WHAT TO WORK ON. Take the data that follows and return it exactly.

Stored data entries
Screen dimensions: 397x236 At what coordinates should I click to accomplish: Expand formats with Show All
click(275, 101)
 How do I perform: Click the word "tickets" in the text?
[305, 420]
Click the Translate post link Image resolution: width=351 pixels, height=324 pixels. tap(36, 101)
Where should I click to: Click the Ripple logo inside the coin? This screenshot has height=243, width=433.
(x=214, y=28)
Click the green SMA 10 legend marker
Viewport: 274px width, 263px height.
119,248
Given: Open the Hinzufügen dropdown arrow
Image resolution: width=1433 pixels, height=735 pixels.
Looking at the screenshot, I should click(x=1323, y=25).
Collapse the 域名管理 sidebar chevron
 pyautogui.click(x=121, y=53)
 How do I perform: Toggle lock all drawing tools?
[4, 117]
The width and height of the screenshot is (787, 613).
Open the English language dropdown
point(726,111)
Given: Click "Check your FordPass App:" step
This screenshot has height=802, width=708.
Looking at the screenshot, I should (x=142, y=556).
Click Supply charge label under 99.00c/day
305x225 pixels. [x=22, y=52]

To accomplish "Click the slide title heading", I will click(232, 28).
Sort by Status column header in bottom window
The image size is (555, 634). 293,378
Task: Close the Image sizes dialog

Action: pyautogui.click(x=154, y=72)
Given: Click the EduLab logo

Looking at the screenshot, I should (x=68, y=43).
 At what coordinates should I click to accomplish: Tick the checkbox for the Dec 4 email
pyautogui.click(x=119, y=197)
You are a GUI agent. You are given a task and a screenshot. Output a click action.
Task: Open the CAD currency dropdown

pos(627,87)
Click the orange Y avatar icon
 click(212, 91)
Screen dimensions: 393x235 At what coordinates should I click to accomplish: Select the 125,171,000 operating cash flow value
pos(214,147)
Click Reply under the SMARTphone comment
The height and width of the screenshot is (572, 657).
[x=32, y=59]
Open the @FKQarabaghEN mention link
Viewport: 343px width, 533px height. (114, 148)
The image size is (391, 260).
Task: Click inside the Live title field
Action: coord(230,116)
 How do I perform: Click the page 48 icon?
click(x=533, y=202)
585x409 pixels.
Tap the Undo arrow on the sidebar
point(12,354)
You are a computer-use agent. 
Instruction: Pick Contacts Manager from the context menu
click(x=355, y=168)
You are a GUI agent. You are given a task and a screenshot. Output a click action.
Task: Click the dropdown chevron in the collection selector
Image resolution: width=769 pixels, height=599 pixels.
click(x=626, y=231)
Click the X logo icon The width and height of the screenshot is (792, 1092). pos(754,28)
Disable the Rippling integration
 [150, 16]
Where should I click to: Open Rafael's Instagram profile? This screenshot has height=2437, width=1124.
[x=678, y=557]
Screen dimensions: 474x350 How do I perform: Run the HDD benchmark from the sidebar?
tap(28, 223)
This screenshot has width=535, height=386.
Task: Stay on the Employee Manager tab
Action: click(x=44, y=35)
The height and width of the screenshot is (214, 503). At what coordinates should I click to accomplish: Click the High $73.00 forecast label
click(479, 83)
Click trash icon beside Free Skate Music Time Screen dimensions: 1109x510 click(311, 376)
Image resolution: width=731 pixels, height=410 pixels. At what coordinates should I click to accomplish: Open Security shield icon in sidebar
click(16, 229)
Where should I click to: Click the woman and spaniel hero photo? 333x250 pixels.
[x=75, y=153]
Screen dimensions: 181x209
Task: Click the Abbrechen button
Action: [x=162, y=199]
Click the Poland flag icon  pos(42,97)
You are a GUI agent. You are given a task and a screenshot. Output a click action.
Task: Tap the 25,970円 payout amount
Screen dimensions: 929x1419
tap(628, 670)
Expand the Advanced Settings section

OUTPUT FOR THIS EXERCISE.
Screen dimensions: 397x236 At what coordinates should I click to accomplish: Expand formats with Show All
click(275, 101)
 How do I perform: Click the word "tickets" in the text?
[305, 420]
Click the Translate post link Image resolution: width=351 pixels, height=324 pixels. tap(36, 101)
Where should I click to: Click the Ripple logo inside the coin? This screenshot has height=243, width=433.
(x=214, y=28)
Click the green SMA 10 legend marker
Viewport: 274px width, 263px height.
119,248
Given: Open the Hinzufügen dropdown arrow
Image resolution: width=1433 pixels, height=735 pixels.
Looking at the screenshot, I should click(x=1323, y=25).
Collapse the 域名管理 sidebar chevron
 pyautogui.click(x=121, y=53)
 How do I perform: Toggle lock all drawing tools?
[4, 117]
The width and height of the screenshot is (787, 613).
Open the English language dropdown
point(726,111)
Given: Click "Check your FordPass App:" step
This screenshot has height=802, width=708.
Looking at the screenshot, I should (x=142, y=556).
Click Supply charge label under 99.00c/day
305x225 pixels. [x=22, y=52]

To accomplish "Click the slide title heading", I will click(232, 28).
Sort by Status column header in bottom window
The image size is (555, 634). 293,378
Task: Close the Image sizes dialog

Action: pyautogui.click(x=154, y=72)
Given: Click the EduLab logo

Looking at the screenshot, I should (x=68, y=43).
 At what coordinates should I click to accomplish: Tick the checkbox for the Dec 4 email
pyautogui.click(x=119, y=197)
You are a GUI agent. You are given a task and a screenshot. Output a click action.
Task: Open the CAD currency dropdown

pos(627,87)
Click the orange Y avatar icon
 click(212, 91)
Screen dimensions: 393x235 At what coordinates should I click to accomplish: Select the 125,171,000 operating cash flow value
pos(214,147)
Click Reply under the SMARTphone comment
The height and width of the screenshot is (572, 657).
[x=32, y=59]
Open the @FKQarabaghEN mention link
Viewport: 343px width, 533px height. (114, 148)
The image size is (391, 260).
Task: Click inside the Live title field
Action: coord(230,116)
 How do I perform: Click the page 48 icon?
click(x=533, y=202)
585x409 pixels.
Tap the Undo arrow on the sidebar
point(12,354)
You are a computer-use agent. 
Instruction: Pick Contacts Manager from the context menu
click(x=355, y=168)
You are a GUI agent. You are given a task and a screenshot. Output a click action.
Task: Click the dropdown chevron in the collection selector
Image resolution: width=769 pixels, height=599 pixels.
click(x=626, y=231)
Click the X logo icon The width and height of the screenshot is (792, 1092). pos(754,28)
Disable the Rippling integration
 [150, 16]
Where should I click to: Open Rafael's Instagram profile? This screenshot has height=2437, width=1124.
[x=678, y=557]
Screen dimensions: 474x350 How do I perform: Run the HDD benchmark from the sidebar?
tap(28, 223)
This screenshot has width=535, height=386.
Task: Stay on the Employee Manager tab
Action: click(x=44, y=35)
The height and width of the screenshot is (214, 503). At what coordinates should I click to accomplish: Click the High $73.00 forecast label
click(479, 83)
Click trash icon beside Free Skate Music Time Screen dimensions: 1109x510 click(311, 376)
Image resolution: width=731 pixels, height=410 pixels. At what coordinates should I click to accomplish: Open Security shield icon in sidebar
click(16, 229)
Where should I click to: Click the woman and spaniel hero photo? 333x250 pixels.
[x=75, y=153]
Screen dimensions: 181x209
Task: Click the Abbrechen button
Action: [x=162, y=199]
Click the Poland flag icon  pos(42,97)
You are a GUI agent. You are given a task and a screenshot. Output a click action.
Task: Tap the 25,970円 payout amount
Screen dimensions: 929x1419
tap(628, 670)
Expand the Advanced Settings section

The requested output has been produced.